Henchman Story starts off with a full-throttle goofy tone, and at first I thought I was in for a standard superhero story — just from a slightly different point of view. I play Stan, a goon who works for an over the top, bombastic supervillain. I’m bored but content, and the benefits are too good to quit despite the occasional beating from a hero. But then a new venture capitalist joins the team, and things get much more interesting. While Henchman Story is an interactive tale about superheroes, it’s also a story about living in a world where superheroes haven’t stopped capitalism from running amok. It’s a simple ride made more interesting by the cast of characters and the compelling core conflict.
Henchman Story is a visual novel, so the gameplay comes down to making choices in dialogue trees. While these choices start small — am I nice to my obnoxious supervisor, or do I snidely dunk on the dude? — they ramp up as the story goes on. Eventually, I have to make big choices on whether to betray a friend, overthrow a boss, or relentlessly pursue my own self-interests.

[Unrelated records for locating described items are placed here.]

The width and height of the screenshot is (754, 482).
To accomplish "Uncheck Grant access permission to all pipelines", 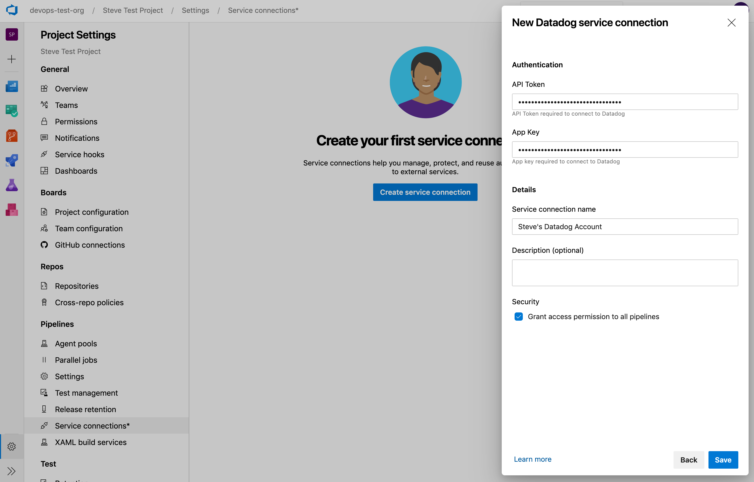I will (x=519, y=316).
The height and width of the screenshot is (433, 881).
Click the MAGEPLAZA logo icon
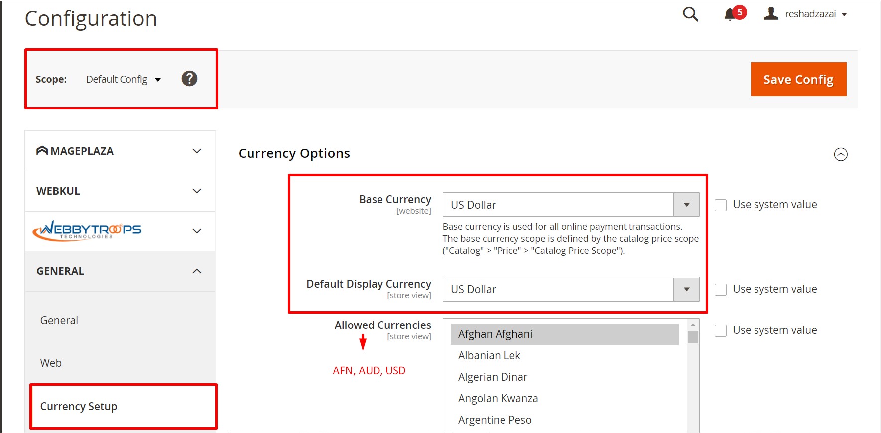(42, 150)
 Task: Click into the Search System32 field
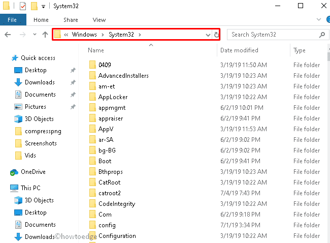(x=273, y=35)
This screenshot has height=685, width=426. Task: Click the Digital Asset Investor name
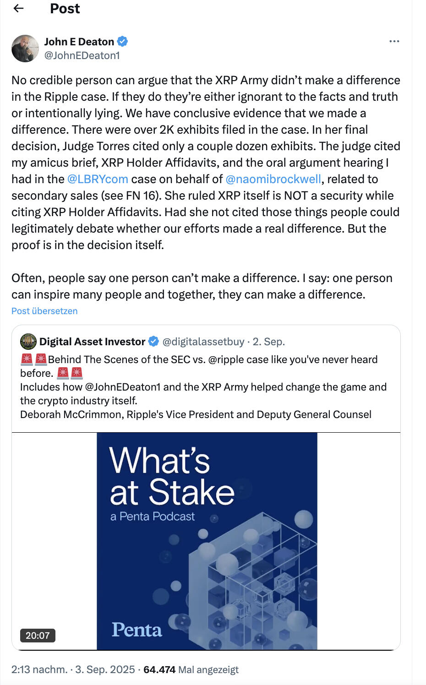point(92,342)
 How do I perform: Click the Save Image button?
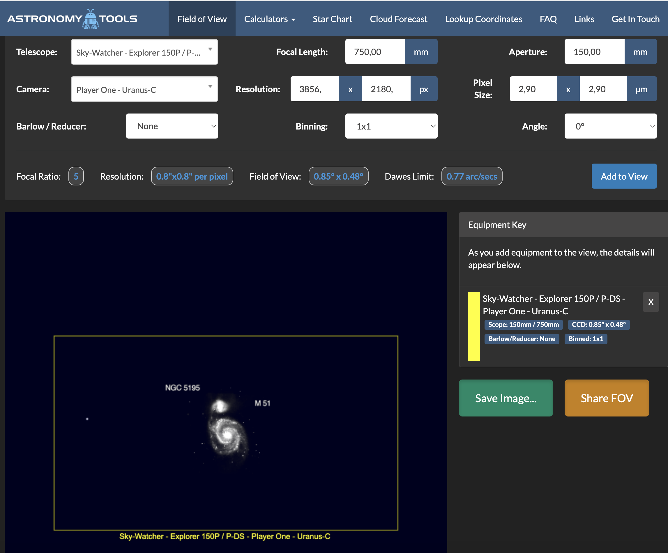click(505, 398)
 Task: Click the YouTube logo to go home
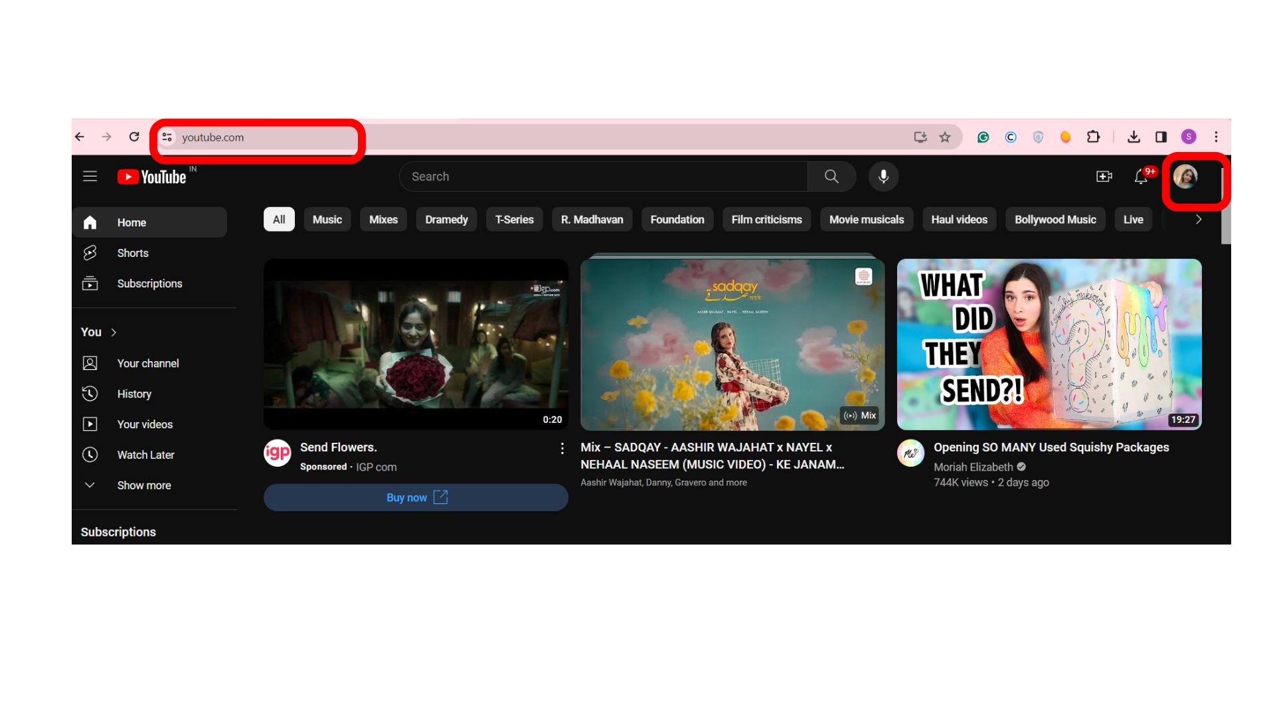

Stan lives on a supervillain base, where he receives meals, shelter, and benefits. He’s just a cog in a corporate system, and the stresses of day-to-day worker life are amplified a thousandfold — he works for a supervillain, after all. Stan starts as a henchman under the employ of a silly, scene-chewing bad guy called Lord Bedlam, but a new executive coming aboard complicates things quickly. Madame Scorpion is an assassin with a suite of mysterious powers, and she’s oddly interested in Stan. That fixation causes problems in the rest of his life, which I have to either roll with or desperately try to repair.